*** Opening of Material shown ***

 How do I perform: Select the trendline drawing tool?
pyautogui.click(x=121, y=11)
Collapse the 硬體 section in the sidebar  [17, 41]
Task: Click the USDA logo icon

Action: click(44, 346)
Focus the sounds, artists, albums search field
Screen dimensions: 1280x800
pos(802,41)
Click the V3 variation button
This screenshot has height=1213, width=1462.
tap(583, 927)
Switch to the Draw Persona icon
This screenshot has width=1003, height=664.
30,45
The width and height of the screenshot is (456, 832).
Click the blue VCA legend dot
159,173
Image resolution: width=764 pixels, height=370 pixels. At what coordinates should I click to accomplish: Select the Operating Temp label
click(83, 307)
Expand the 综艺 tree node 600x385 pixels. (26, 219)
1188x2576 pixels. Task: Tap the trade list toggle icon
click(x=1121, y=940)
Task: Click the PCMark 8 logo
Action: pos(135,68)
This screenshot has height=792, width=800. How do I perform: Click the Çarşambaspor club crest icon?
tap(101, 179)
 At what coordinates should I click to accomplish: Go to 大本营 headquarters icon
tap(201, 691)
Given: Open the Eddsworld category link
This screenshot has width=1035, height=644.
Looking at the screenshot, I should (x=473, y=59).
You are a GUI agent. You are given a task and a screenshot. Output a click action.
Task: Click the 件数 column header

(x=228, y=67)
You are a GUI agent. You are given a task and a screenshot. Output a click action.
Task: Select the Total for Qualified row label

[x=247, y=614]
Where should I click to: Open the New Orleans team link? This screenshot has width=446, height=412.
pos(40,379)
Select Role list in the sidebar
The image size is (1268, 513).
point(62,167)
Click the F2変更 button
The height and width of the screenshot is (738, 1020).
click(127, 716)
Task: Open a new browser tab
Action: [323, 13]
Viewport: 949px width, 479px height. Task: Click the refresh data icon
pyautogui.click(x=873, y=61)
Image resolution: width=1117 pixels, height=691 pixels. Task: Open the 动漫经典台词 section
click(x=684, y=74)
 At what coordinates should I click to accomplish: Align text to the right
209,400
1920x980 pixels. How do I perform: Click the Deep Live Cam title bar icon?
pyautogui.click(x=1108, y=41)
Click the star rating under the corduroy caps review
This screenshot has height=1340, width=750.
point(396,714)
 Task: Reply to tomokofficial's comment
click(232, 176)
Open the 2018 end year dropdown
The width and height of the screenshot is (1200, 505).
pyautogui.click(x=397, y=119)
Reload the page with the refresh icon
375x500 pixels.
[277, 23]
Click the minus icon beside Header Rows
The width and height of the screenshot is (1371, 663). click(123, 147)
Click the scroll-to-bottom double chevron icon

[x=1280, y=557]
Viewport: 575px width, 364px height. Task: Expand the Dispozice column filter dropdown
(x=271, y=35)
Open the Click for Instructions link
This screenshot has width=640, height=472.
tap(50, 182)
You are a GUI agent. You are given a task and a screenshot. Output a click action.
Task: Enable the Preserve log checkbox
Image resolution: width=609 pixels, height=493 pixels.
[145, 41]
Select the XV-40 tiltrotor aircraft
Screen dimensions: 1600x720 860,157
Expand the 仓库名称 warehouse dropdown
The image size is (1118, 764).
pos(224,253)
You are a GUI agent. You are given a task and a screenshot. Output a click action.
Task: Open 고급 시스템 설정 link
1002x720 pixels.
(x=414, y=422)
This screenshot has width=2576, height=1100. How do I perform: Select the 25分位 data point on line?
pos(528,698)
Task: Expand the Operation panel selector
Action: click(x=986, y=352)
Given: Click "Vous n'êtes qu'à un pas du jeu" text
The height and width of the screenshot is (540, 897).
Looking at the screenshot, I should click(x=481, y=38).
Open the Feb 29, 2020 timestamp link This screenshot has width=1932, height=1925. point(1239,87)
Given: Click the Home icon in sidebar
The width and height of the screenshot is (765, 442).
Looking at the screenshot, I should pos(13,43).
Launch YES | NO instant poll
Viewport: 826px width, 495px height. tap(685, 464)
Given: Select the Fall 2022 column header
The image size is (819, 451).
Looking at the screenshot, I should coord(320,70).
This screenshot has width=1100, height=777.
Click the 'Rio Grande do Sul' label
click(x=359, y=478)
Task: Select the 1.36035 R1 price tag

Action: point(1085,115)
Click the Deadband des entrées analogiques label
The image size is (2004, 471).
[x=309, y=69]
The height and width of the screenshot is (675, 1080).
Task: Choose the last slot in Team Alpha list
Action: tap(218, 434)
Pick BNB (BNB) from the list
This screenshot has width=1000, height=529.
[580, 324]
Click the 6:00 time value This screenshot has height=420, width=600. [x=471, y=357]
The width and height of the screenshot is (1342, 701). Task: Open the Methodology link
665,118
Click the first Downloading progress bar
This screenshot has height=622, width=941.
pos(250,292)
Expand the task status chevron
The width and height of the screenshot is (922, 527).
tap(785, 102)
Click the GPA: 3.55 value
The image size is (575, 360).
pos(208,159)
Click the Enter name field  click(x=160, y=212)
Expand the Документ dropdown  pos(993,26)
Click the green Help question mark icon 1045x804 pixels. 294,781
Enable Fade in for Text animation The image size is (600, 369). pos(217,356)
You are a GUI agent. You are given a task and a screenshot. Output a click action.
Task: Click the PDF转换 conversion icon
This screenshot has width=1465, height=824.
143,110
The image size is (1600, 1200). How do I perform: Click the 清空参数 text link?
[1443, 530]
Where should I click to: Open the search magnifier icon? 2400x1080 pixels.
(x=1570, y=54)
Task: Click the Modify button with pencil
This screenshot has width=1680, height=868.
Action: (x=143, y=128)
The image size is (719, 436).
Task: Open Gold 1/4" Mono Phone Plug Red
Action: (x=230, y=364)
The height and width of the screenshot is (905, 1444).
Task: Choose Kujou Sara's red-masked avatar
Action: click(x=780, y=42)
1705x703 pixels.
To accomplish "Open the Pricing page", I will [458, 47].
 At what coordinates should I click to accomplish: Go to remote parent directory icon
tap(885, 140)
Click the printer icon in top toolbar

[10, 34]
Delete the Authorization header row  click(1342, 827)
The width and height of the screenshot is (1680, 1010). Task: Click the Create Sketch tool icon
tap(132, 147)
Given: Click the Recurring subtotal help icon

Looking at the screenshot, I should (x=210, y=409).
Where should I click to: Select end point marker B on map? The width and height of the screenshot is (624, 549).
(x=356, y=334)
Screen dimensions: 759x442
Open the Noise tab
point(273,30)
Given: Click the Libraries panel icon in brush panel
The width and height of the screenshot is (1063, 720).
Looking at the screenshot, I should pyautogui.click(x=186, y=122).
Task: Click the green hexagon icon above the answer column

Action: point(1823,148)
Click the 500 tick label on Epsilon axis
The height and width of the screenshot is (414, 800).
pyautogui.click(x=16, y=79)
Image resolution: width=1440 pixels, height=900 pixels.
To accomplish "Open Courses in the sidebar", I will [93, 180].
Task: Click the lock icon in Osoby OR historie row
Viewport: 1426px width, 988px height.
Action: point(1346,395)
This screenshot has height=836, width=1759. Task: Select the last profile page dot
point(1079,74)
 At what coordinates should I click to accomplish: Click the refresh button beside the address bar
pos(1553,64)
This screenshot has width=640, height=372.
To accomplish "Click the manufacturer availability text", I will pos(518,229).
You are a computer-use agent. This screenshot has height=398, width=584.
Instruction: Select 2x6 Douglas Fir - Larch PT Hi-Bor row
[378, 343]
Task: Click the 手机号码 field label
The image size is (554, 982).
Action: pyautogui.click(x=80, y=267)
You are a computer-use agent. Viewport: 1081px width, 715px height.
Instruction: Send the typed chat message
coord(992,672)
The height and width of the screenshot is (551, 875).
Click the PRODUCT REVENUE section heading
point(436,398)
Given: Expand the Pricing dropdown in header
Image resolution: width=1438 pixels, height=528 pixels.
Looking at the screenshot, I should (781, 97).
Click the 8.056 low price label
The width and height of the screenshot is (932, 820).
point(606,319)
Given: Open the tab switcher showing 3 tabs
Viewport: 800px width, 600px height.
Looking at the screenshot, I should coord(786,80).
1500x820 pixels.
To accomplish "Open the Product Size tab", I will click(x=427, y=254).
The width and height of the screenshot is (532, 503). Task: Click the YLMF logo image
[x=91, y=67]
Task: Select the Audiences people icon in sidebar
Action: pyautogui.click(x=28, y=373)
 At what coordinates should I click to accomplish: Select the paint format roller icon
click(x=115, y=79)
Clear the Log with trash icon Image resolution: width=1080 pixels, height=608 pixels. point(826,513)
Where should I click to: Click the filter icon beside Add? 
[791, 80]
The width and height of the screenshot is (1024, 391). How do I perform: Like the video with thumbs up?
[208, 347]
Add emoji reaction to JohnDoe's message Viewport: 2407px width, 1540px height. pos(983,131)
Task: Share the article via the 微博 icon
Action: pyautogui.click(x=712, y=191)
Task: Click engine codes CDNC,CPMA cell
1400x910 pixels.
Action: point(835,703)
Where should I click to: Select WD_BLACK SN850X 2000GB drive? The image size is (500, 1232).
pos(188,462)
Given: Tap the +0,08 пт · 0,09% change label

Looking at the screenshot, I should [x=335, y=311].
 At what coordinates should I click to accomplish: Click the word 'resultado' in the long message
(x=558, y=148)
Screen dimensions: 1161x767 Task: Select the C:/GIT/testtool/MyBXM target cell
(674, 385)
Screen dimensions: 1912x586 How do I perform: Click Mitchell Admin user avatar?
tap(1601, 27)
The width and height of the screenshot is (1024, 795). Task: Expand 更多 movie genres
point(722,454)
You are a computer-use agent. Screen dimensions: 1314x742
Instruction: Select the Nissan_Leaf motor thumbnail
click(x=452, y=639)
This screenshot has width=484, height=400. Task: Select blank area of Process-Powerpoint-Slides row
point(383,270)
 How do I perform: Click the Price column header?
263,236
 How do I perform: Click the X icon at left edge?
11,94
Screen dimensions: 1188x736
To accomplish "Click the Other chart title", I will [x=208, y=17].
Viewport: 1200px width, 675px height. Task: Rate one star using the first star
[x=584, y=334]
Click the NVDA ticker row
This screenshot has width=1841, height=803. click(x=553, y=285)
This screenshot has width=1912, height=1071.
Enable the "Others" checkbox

*** Close of Material shown ***

### Try it
Please restate, word for word, the lines of the entries that run from the first line through the one holding "The width and height of the screenshot is (456, 832).", and add nothing.

### Response box
 How do I perform: Select the trendline drawing tool?
pyautogui.click(x=121, y=11)
Collapse the 硬體 section in the sidebar  [17, 41]
Task: Click the USDA logo icon

Action: click(44, 346)
Focus the sounds, artists, albums search field
Screen dimensions: 1280x800
pos(802,41)
Click the V3 variation button
This screenshot has height=1213, width=1462.
tap(583, 927)
Switch to the Draw Persona icon
This screenshot has width=1003, height=664.
30,45
The width and height of the screenshot is (456, 832).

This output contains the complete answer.